Java Code Implementation

import java.util.*;

public class KClosestPointsToOrigin {

    public int[][] kClosest(int[][] points, int k) {
        // Step 1: Create a max-heap based on squared distance
        PriorityQueue<int[]> maxHeap = new PriorityQueue<>(
            (a, b) -> Integer.compare(distance(b), distance(a))
        );

        // Step 2: Process each point
        for (int[] point : points) {
            maxHeap.offer(point); // Add point to heap
            if (maxHeap.size() > k) {
                maxHeap.poll(); // Remove the farthest point
            }
        }

        // Step 3: Extract k closest points
        int[][] result = new int[k][2];
        for (int i = 0; i < k; i++) {
            result[i] = maxHeap.poll();
        }

        return result;
    }

    // Helper method to calculate squared distance from origin
    private int distance(int[] point) {
        return point[0] * point[0] + point[1] * point[1];
    }

    // Optional main method for testing
    public static void main(String[] args) {
        KClosestPointsToOrigin obj = new KClosestPointsToOrigin();

        int[][] points1 = {{1,3}, {-2,2}};
        int k1 = 1;
        System.out.println(Arrays.deepToString(obj.kClosest(points1, k1))); // [[-2, 2]]

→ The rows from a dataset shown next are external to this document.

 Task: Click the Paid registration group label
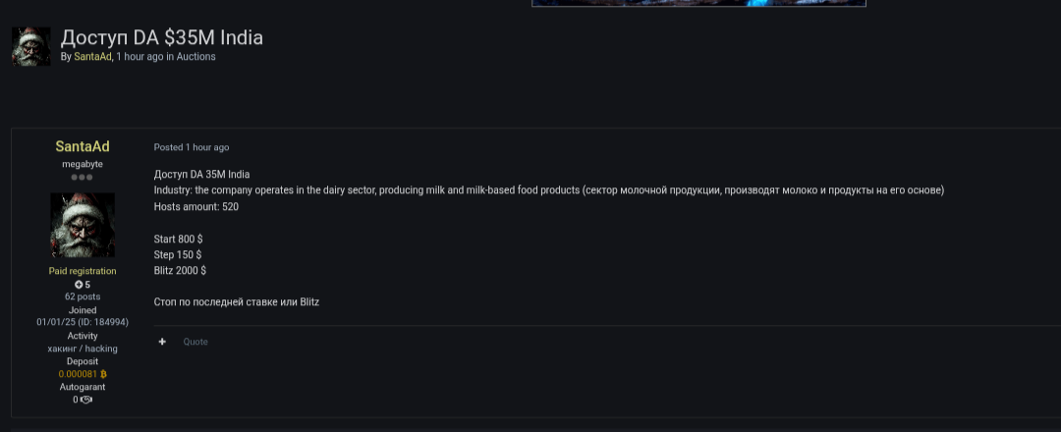(83, 271)
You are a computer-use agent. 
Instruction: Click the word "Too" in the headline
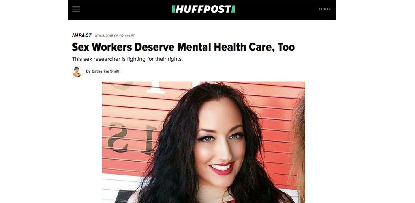click(286, 47)
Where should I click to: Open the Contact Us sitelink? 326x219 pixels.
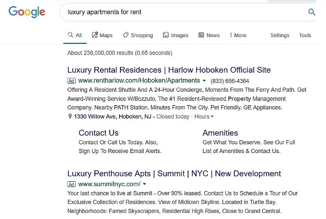coord(98,132)

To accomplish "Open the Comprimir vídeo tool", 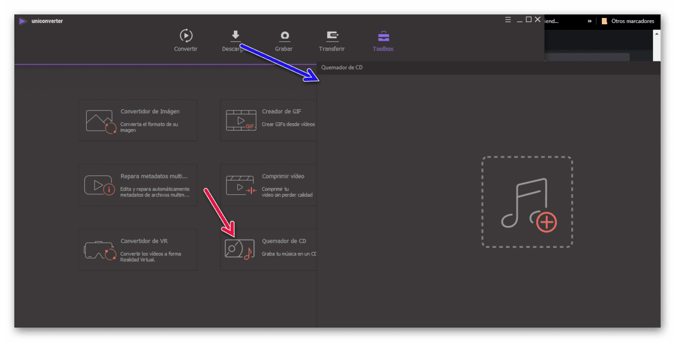I will [268, 185].
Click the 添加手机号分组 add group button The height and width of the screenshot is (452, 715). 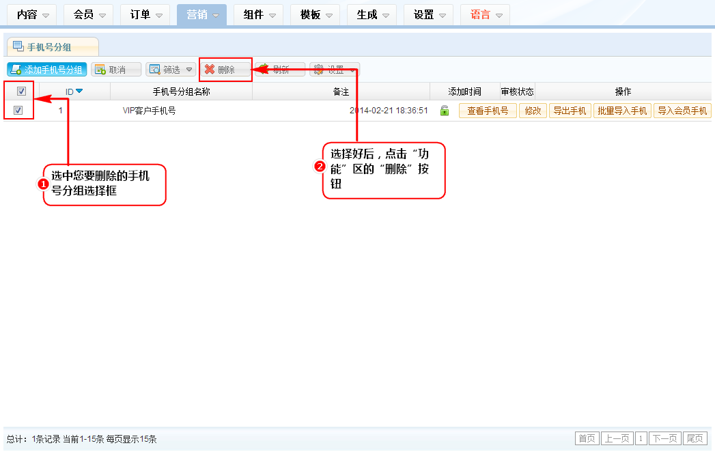point(46,70)
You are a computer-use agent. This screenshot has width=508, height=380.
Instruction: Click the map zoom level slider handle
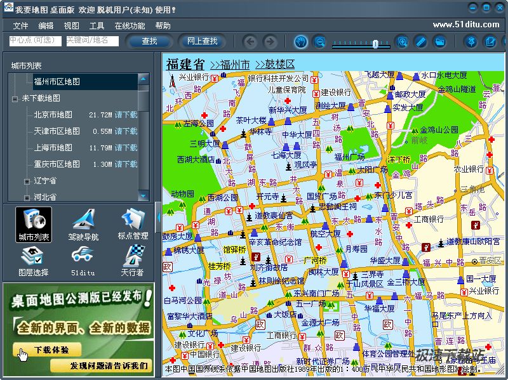(375, 44)
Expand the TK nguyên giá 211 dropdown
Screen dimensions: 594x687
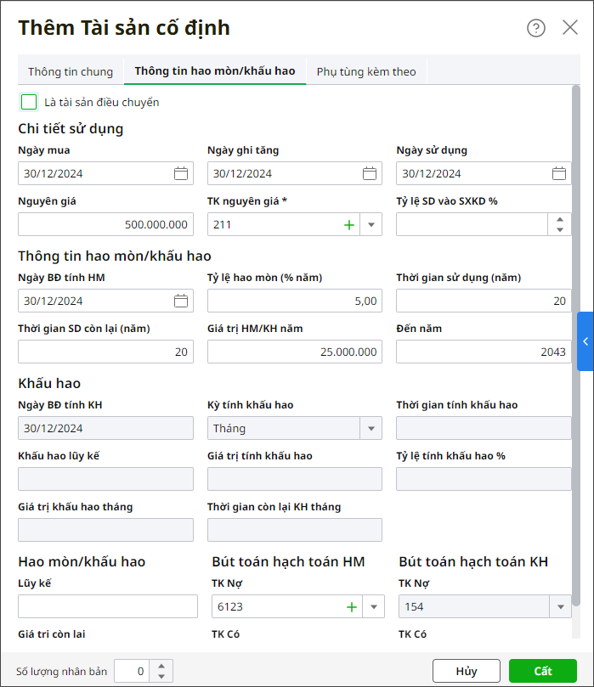pos(371,224)
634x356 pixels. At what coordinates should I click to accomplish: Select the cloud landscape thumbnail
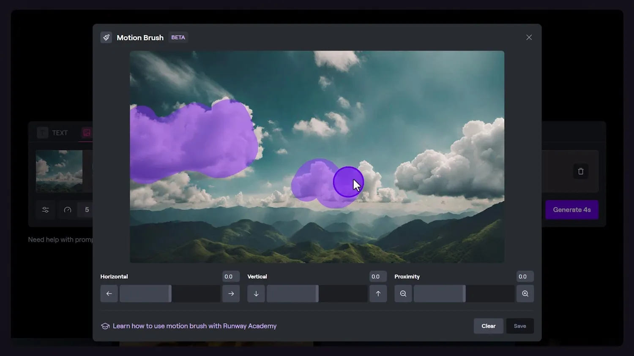[x=59, y=171]
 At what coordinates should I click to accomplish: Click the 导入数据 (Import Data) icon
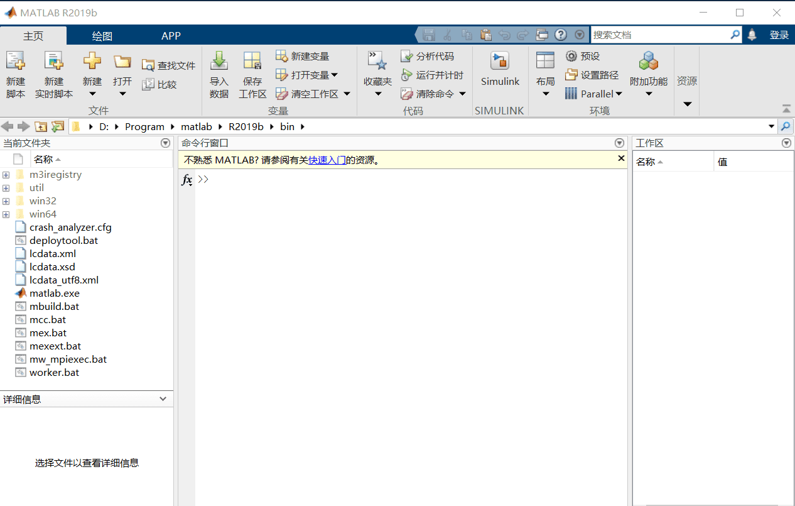coord(219,62)
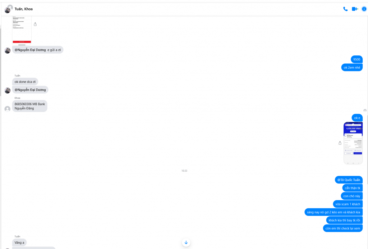This screenshot has width=368, height=249.
Task: Open Tuấn's avatar beside the @Nguyễn Đại Dương message
Action: tap(8, 90)
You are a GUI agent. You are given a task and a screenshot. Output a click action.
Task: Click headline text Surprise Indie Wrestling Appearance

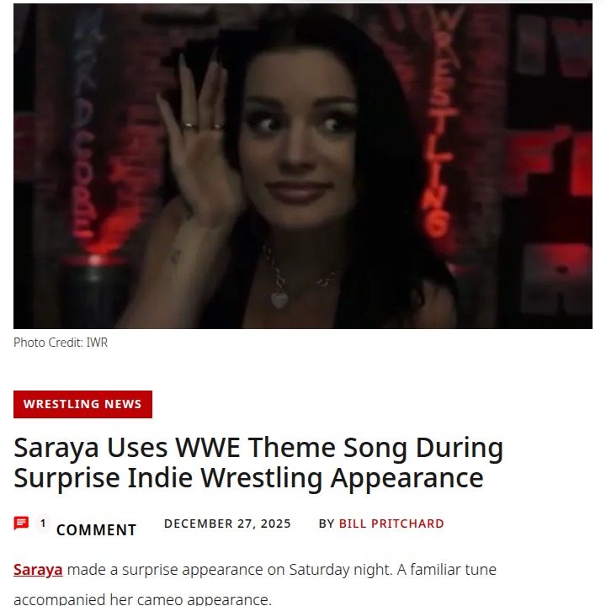tap(248, 478)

        int[][] points2 = {{3,3}, {5,-1}, {-2,4}};
        int k2 = 2;
        System.out.println(Arrays.deepToString(obj.kClosest(points2, k2))); // [[3, 3], [-2, 4]]
    }
}

Dry Run Example

Input:
points = [[3,3], [5,-1], [-2,4]], k = 2

Step-by-step:

  1. Start with an empty heap.
  2. Add [3,3] → distance = 18. Heap = [[3,3]]
  3. Add [5,-1] → distance = 26. Heap = [[5,-1], [3,3]]
  4. Add [-2,4] → distance = 20. Heap = [[5,-1], [3,3], [-2,4]]
    Heap size exceeds k = 2, remove the farthest → [5,-1] (distance 26).
    Remaining heap = [[3,3], [-2,4]]
  5. Extract heap contents → [[3,3], [-2,4]]

Output: [[3,3], [-2,4]]


Complexity Analysis

  • Time Complexity:
    O(n log k)
    • Each point insertion/removal in the heap takes O(log k) time.
    • For n points, total operations = O(n log k).
  • Space Complexity:
    O(k)
    The heap stores at most k points at any time.

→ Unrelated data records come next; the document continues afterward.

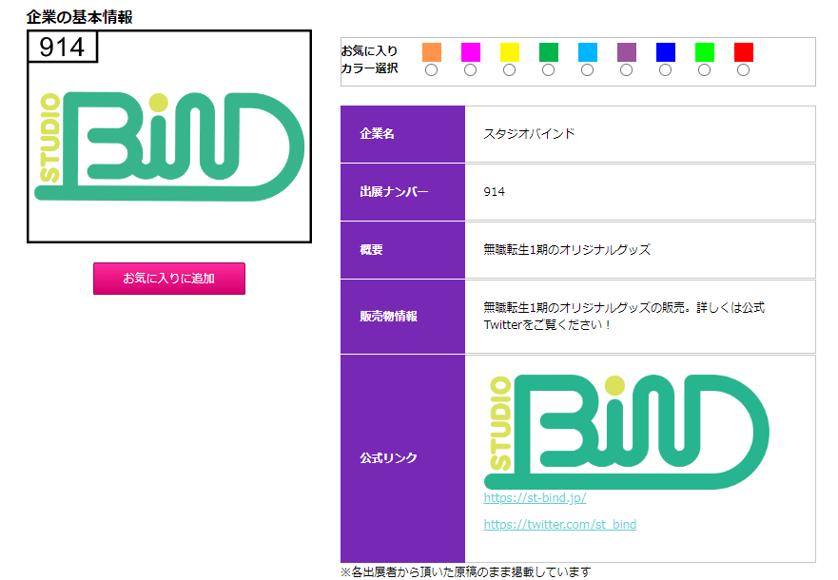Click the exhibit number 914 box

63,45
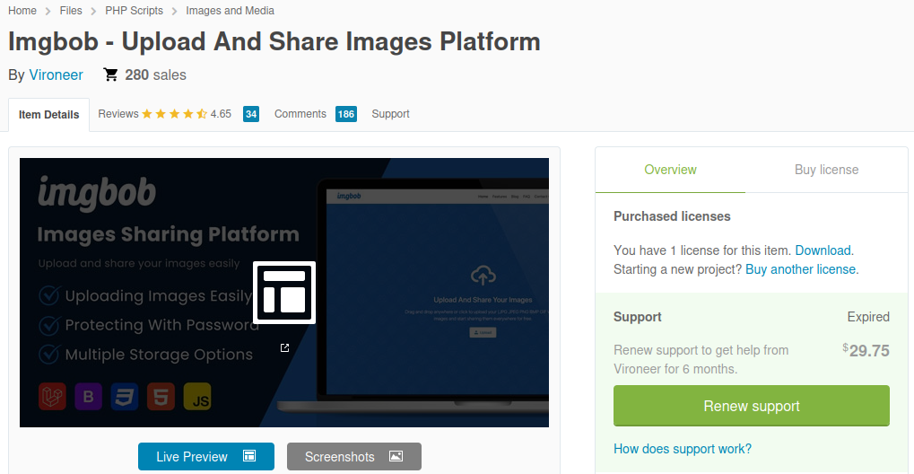The height and width of the screenshot is (474, 914).
Task: Click the large live preview layout icon
Action: tap(284, 293)
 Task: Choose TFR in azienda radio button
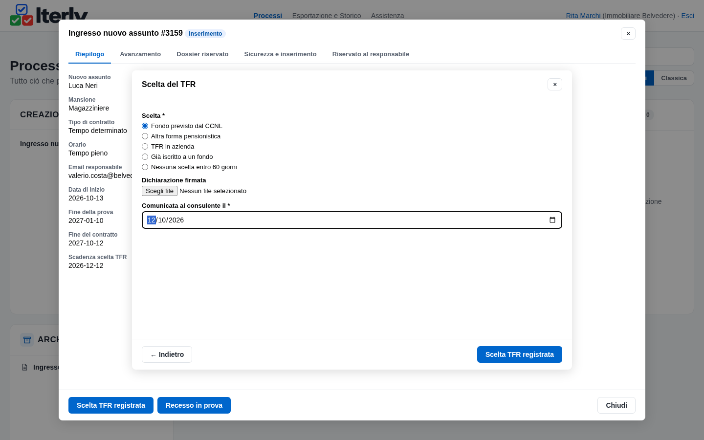[145, 147]
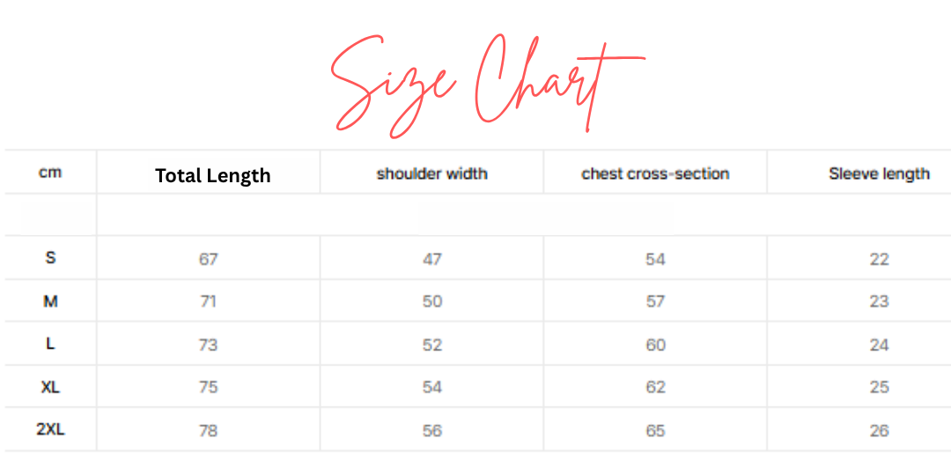Click total length value 67 for S
This screenshot has width=951, height=471.
[208, 260]
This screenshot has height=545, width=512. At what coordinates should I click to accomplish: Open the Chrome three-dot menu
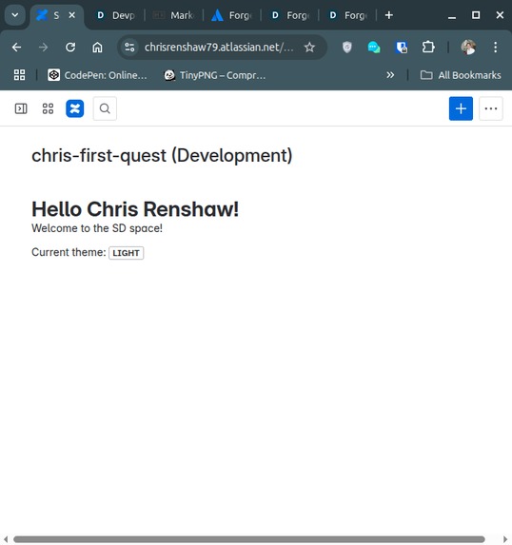click(x=495, y=48)
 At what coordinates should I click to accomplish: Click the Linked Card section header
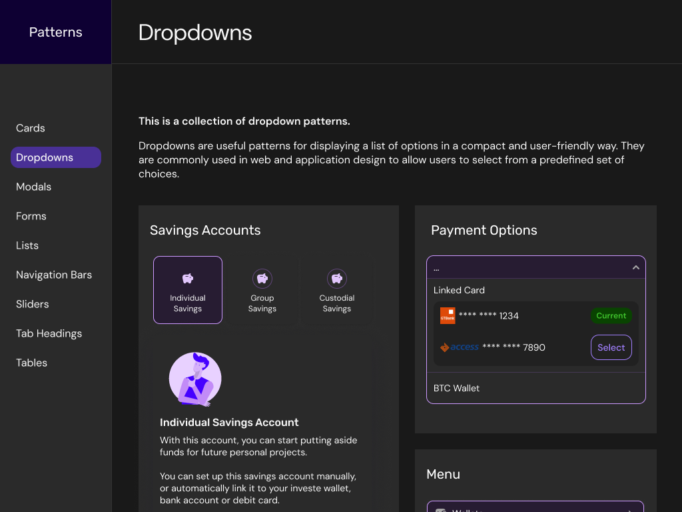coord(459,290)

If you use the sorting-based approach, the time complexity would be O(n log n) and space complexity O(n).


Alternative Approaches

  1. Sorting-Based Approach:
    • Compute all distances and sort all points.
    • Return the first k points.
    • Simpler to implement but slower for large n.
      Time complexity: O(n log n).
  2. QuickSelect Algorithm (Average O(n)):
    • Use QuickSelect (similar to quicksort partitioning) to find the kth smallest distance.
    • Partition points so that all smaller distances come before the kth distance.
    • Faster average case but complex to implement and less stable in worst-case scenarios.